Ziptilion tackles the “best algorithm” problem by implementing several different ones, all proprietary to ZPT. (All compression is lossless, obviously.) It constantly monitors the data flowing in and out and chooses the most effective algorithm to produce the smallest result. It even changes algorithms on the fly, constantly iterating as data types change. Alternatively, you can force the choice of algorithm if you already know the characteristics of your data.

This self-training feature is automatic and invisible to the user or the system. However, it takes time to collect enough data samples to decide to change algorithms. Switching time is on the order of seconds, not milliseconds, according to CEO Klas Moreau. Ziptilion isn’t designed to change with every task switch or process thread.

Dynamically switching among different compression schemes adds yet another wrinkle. Any data written to memory obviously needs to be decompressed using the same algorithm that was used to compress it, even after the passage of arbitrary amounts of time, so Ziptilion tags memory with an algorithm ID.

If compressing data on writes uses less memory, then read cycles must return more data than absolutely necessary. When Ziptilion receives a processor request (or more likely, a cache line request) to read 64 bytes from external memory, it doesn’t yet know how much space that data actually occupies, so it fulfills the entire 64-byte request. In all likelihood, the data occupies only about 32 bytes of RAM, so the additional 32 bytes is superfluous. Rather than discard the excess data, however, Ziptilion keeps it in a local buffer on the assumption that it will be requested next. In effect, it’s a read-ahead buffer or a very simple last-level cache. If the surplus data isn’t needed, no harm done. But if it is, Ziptilion saves an entire memory transaction.

ZPT offers an optional encryption module to go with Ziptilion, which many customers requested. Encryption happens after compression, partly because there’s less data to encrypt that way, and partly because encrypted data tends to be stochastic and therefore incompressible. Doing it the other way wouldn’t be very effective.

Although Ziptilion’s operation is virtually transparent to both hardware and software, there is one scenario where it may complicate life, and that’s during debugging. The actual physical memory addresses that Ziptilion uses don’t correspond to what the processor(s) think they’re using. In effect, it adds a level of MMU address translation above and beyond whatever the processor might be doing, but that’s hidden from it. That might confuse third-party debuggers or systems that use shared memory.

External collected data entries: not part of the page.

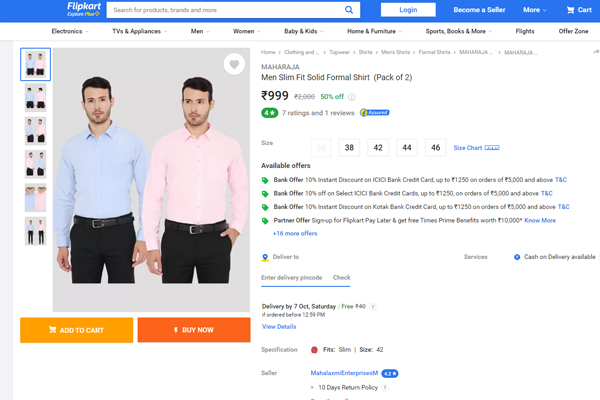Click the search magnifier icon
The width and height of the screenshot is (600, 400).
pyautogui.click(x=350, y=10)
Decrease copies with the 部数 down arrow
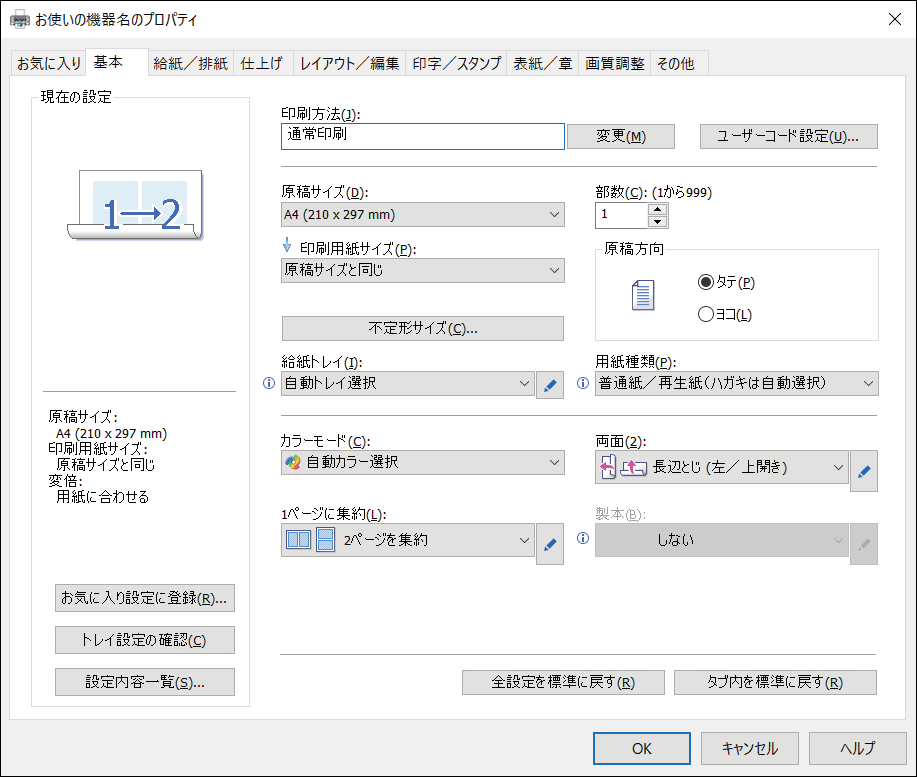 click(x=657, y=222)
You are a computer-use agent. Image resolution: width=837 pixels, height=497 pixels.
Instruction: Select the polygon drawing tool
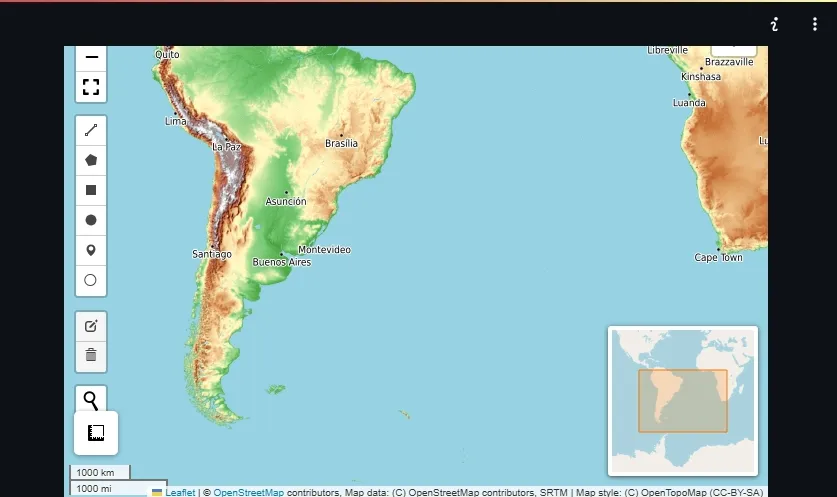tap(91, 160)

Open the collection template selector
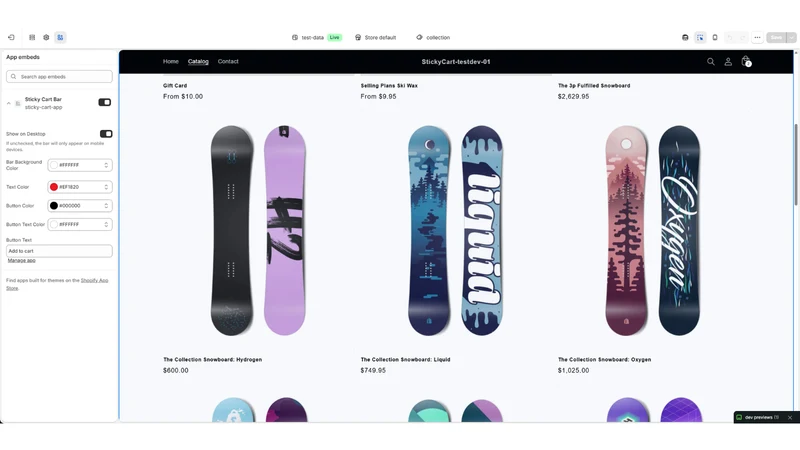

But even that’s not insurmountable. Ziptilion maintains its own MMU translation table in external memory, and when the device is in debug mode that table is not compressed or encrypted in any way, so debug tools can examine or interrogate it to see what goes where.

Ziptilion’s size, speed, and cost depend on a lot of factors, of course, but CEO Moreau says that 1.5 million gates is a good baseline number to plan for. Encryption adds more to that, the size of the prefetch buffer is configurable, and multicore implementations are more complex. Licensing terms are typical for semiconductor IP, with an upfront fee plus royalties.

Moreau points out that memory performance used to be an engineer’s biggest concern. Now it’s performance-per-watt, both at the low end (battery-powered mobile devices) and the high end (datacenter servers). Saving power by saving memory is an excellent tradeoff for these designs. The cost savings and optional encryption are bonuses. Unlike the stuff advertised on late-night TV, Ziptilion might be the memory supplement that actually works.